Set task: Pull out every entry below and reproduce each line word for word, without changing anything.

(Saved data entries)
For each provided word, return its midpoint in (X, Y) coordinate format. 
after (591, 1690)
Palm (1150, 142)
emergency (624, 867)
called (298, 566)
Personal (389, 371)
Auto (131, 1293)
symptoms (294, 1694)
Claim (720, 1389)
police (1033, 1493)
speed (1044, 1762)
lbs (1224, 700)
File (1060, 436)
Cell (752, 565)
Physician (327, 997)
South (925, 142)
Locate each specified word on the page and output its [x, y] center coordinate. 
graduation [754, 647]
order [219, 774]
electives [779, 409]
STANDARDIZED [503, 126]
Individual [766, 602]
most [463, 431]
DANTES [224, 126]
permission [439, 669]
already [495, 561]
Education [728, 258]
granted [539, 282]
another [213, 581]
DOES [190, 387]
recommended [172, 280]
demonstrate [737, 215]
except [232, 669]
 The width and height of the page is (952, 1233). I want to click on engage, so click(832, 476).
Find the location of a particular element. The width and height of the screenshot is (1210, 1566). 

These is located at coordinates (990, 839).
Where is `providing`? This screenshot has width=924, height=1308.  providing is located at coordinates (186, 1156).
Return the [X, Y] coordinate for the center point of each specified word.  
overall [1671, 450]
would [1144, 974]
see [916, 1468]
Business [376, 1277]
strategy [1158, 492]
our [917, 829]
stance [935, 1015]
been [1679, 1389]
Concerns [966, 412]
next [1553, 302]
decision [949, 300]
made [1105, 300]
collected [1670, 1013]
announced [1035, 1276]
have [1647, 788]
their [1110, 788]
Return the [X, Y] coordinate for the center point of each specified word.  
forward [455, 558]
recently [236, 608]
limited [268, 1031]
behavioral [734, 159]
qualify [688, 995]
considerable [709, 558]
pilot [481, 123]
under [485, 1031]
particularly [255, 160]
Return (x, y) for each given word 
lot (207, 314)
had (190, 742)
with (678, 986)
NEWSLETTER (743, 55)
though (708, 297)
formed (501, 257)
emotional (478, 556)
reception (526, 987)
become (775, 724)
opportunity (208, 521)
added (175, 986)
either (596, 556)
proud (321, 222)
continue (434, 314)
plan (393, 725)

Task response:
For each provided word, return its midpoint in (X, Y) coordinate format. 
after (591, 1690)
Palm (1150, 142)
emergency (624, 867)
called (298, 566)
Personal (389, 371)
Auto (131, 1293)
symptoms (294, 1694)
Claim (720, 1389)
police (1033, 1493)
speed (1044, 1762)
lbs (1224, 700)
File (1060, 436)
Cell (752, 565)
Physician (327, 997)
South (925, 142)
Locate each specified word on the page and output its [x, y] center coordinate. 
graduation [754, 647]
order [219, 774]
electives [779, 409]
STANDARDIZED [503, 126]
Individual [766, 602]
most [463, 431]
DANTES [224, 126]
permission [439, 669]
already [495, 561]
Education [728, 258]
granted [539, 282]
another [213, 581]
DOES [190, 387]
recommended [172, 280]
demonstrate [737, 215]
except [232, 669]
 The width and height of the page is (952, 1233). I want to click on engage, so click(832, 476).
Find the location of a particular element. The width and height of the screenshot is (1210, 1566). 

These is located at coordinates (990, 839).
Where is `providing`? This screenshot has width=924, height=1308.  providing is located at coordinates (186, 1156).
Return the [X, Y] coordinate for the center point of each specified word.  
overall [1671, 450]
would [1144, 974]
see [916, 1468]
Business [376, 1277]
strategy [1158, 492]
our [917, 829]
stance [935, 1015]
been [1679, 1389]
Concerns [966, 412]
next [1553, 302]
decision [949, 300]
made [1105, 300]
collected [1670, 1013]
announced [1035, 1276]
have [1647, 788]
their [1110, 788]
Return the [X, Y] coordinate for the center point of each specified word.  
forward [455, 558]
recently [236, 608]
limited [268, 1031]
behavioral [734, 159]
qualify [688, 995]
considerable [709, 558]
pilot [481, 123]
under [485, 1031]
particularly [255, 160]
Return (x, y) for each given word 
lot (207, 314)
had (190, 742)
with (678, 986)
NEWSLETTER (743, 55)
though (708, 297)
formed (501, 257)
emotional (478, 556)
reception (526, 987)
become (775, 724)
opportunity (208, 521)
added (175, 986)
either (596, 556)
proud (321, 222)
continue (434, 314)
plan (393, 725)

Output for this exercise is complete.